Nitroguanidine - sometimes abbreviated NQ or NGu - is a colorless, crystalline solid that decomposes at 239 C, without melting. Nitroguanidine is an extremely insensitive but powerful high explosive. Nitroguanidine is used as an energetic material (propellant or high explosive), a precursor for insecticides, and for other purposes.

==Manufacture==
Nitroguanidine is produced worldwide on a large scale starting with the reaction of dicyandiamide (DCD) with ammonium nitrate to afford the salt guanidinium nitrate, which is then nitrated by treatment with concentrated sulfuric acid at low temperature.

[C(NH2)3]NO3 -> (NH2)2CNNO2 + H2O

The guanidinium nitrate intermediate may also be produced via the Boatright–Mackay–Roberts (BMR) process, in which molten urea is reacted with molten ammonium nitrate in the presence of silica gel. This process had been commercialized because of its attractive economic features.

2 NH2CONH2 + NH4NO3 -> [C(NH2)3]NO3 + 2 NH3 + CO2

==Uses==

===Explosives===
Nitroguanidine has been in use since the 1930s as an ingredient in triple-base gun propellants in which it reduces flame temperature, muzzle flash, and erosion of the gun barrel, but preserves chamber pressure due to high nitrogen content. Its extreme insensitivity combined with low cost has made it a popular ingredient in insensitive high explosive formulations (e.g AFX-453, AFX-760, IMX-101, AL-IMX-101, IMX-103, etc.).

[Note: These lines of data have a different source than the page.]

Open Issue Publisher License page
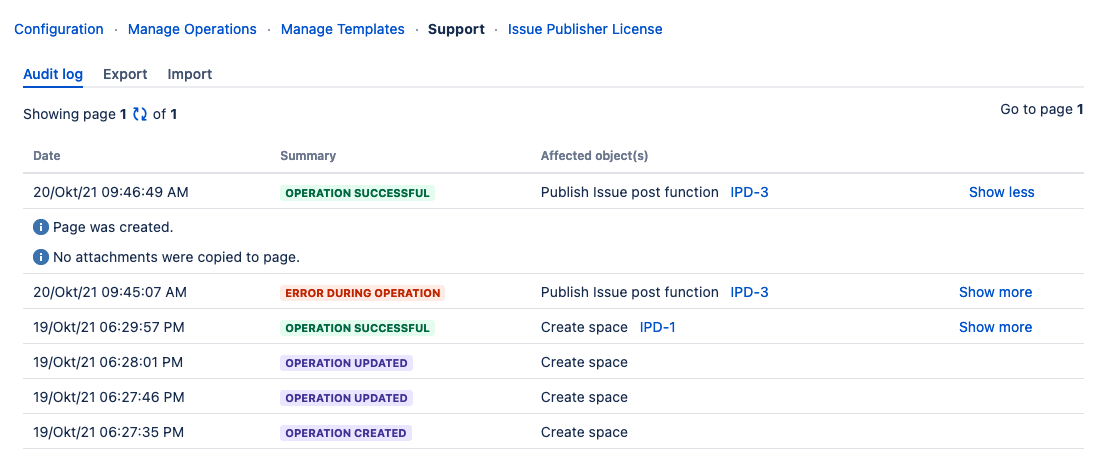Viewport: 1101px width, 453px height. (585, 29)
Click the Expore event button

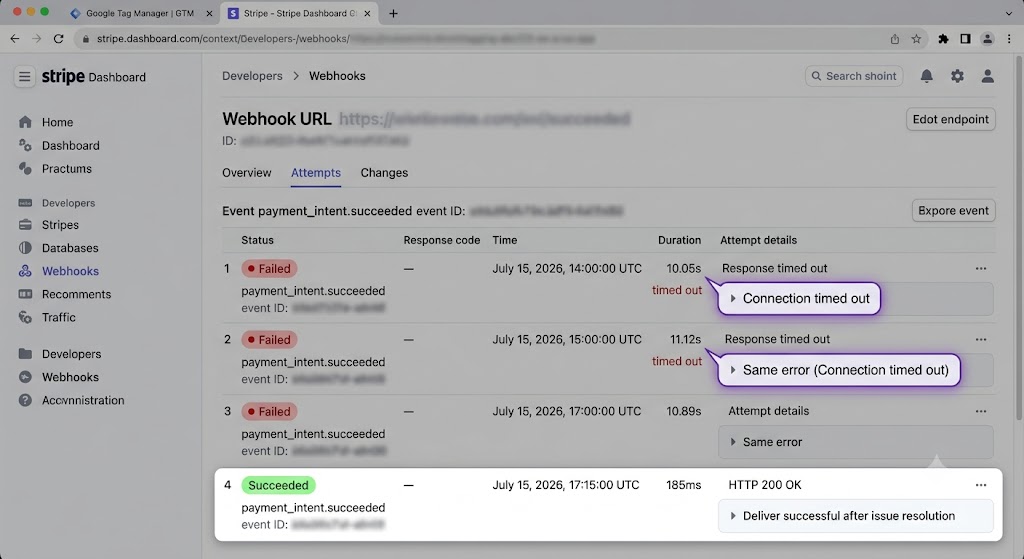click(x=953, y=211)
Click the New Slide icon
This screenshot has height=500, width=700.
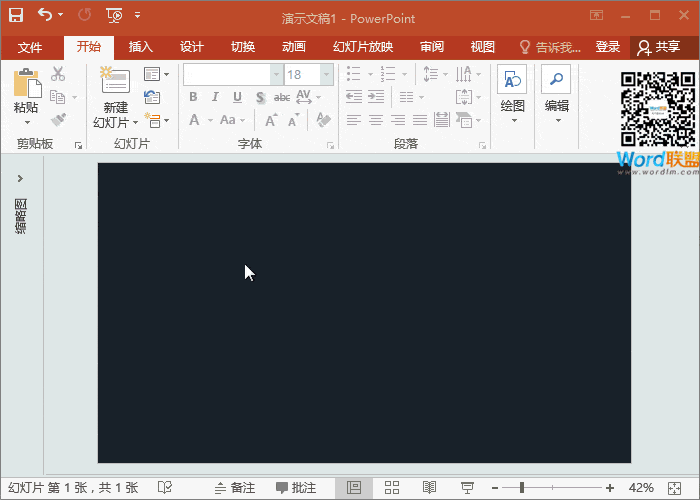tap(115, 82)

The first triple-base propellant, featuring 20-25% of nitroguanidine and 30-45% nitroglycerine, was developed at the Dynami Nobel factory at Avigliana and patented by its director Dr. Modesto Abelli (1859-1911) in 1905.

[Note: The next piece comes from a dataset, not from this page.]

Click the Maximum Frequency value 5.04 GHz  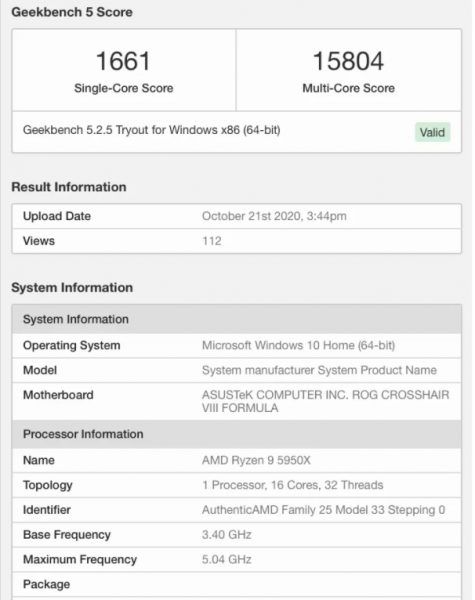point(227,559)
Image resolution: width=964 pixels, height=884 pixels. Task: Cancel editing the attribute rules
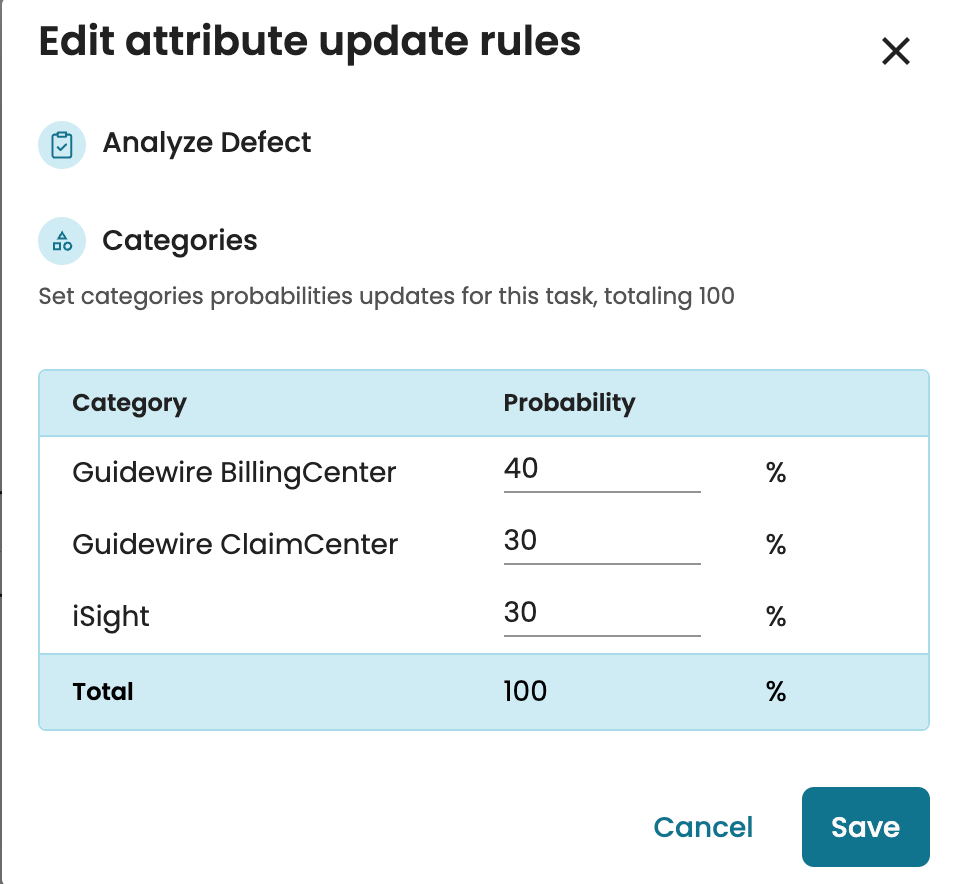(x=703, y=827)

One form of nitroguanidine's explosive decomposition may be given by the following idealized equation, which assumes it decomposes into carbon dioxide, nitrogen gas, and ammonia:
3 O2N\sN=C(NH2)2 → 3 CO2 + 4 N2 + 4 NH3

However, practical reactions are likely to differ. For example, carbon monoxide and steam can be produced in anoxic conditions:
2 O2N\sN=C(NH2)2 → 2 CO + 4 N2 + 2 H2O

In the presence of an additional source of oxygen, steam can also be produced:
O2N\sN=C(NH2)2 + O2 → CO2 + 2 N2 + 2 H2O

===Pesticides===
Nitroguanidine derivatives are used as insecticides, having a comparable effect to nicotine. Derivatives include clothianidin, dinotefuran, imidacloprid, and thiamethoxam.

==Structure==
It has been confirmed by NMR spectroscopy, and both x-ray and neutron diffraction that nitroguanidine exclusively exists as the nitroimine tautomer both in solid state and solution.

==Related compounds==
The methylated and nitrosylated derivative methylnitronitrosoguanidine is used to mutagenize bacterial cells for biochemical studies.